Blueberry Protein Smoothie Bowl

easy10 min totalPrep: 10mCook: 0mServes: 1

Smoothie bowls feel indulgent but this one is built for a cut. The frozen fruit makes it thick enough to eat with a spoon, and the toppings add crunch without piling on calories. Much more satisfying than drinking a shake.

Ingredients

  • 100g frozen blueberries
  • 1 small frozen banana (80g)
  • 30g whey protein powder (vanilla)
  • 100g fat-free Greek yoghurt
  • 50ml semi-skimmed milk
  • 10g granola
  • 5g desiccated coconut
  • 5g chia seeds

Method

  1. Add the frozen blueberries, frozen banana, protein powder, Greek yoghurt, and milk to a blender.
  2. Blend until thick and smooth — it should be thicker than a normal smoothie.
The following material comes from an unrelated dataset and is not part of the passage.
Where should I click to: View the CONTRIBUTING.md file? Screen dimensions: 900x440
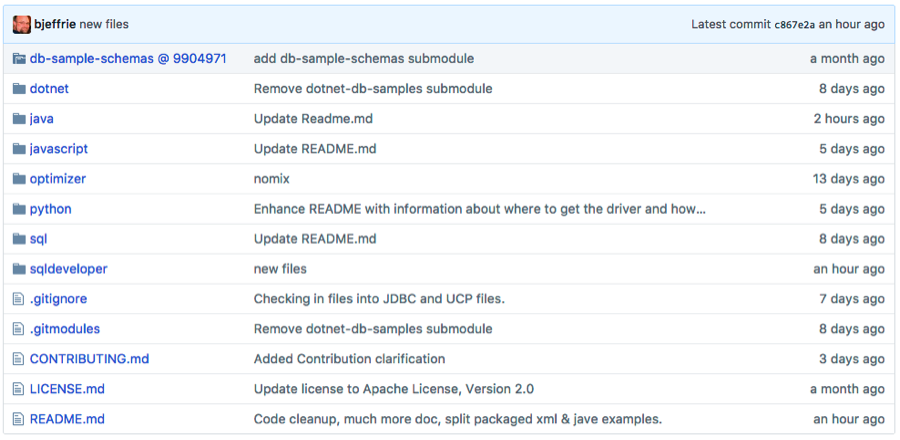(89, 359)
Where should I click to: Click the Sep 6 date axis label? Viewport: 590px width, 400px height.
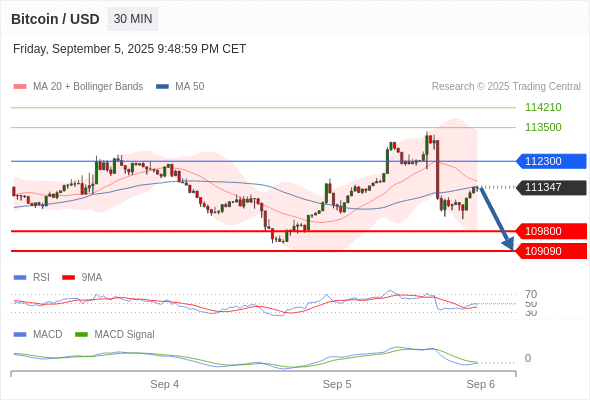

Add more milk if needed, but keep it spoonable.
  3. Pour into a bowl and top with granola, desiccated coconut, and chia seeds.
  4. Eat immediately before it melts.

Pro Tip

Freeze your banana in chunks the night before for the thickest possible texture. If you don't have frozen fruit, add a handful of ice cubes to the blender.

Nutrition Notes

33g protein from the whey and Greek yoghurt combo, with the majority of carbs coming from whole fruit. The chia seeds add omega-3s and the granola provides just enough crunch to make it feel like a proper meal.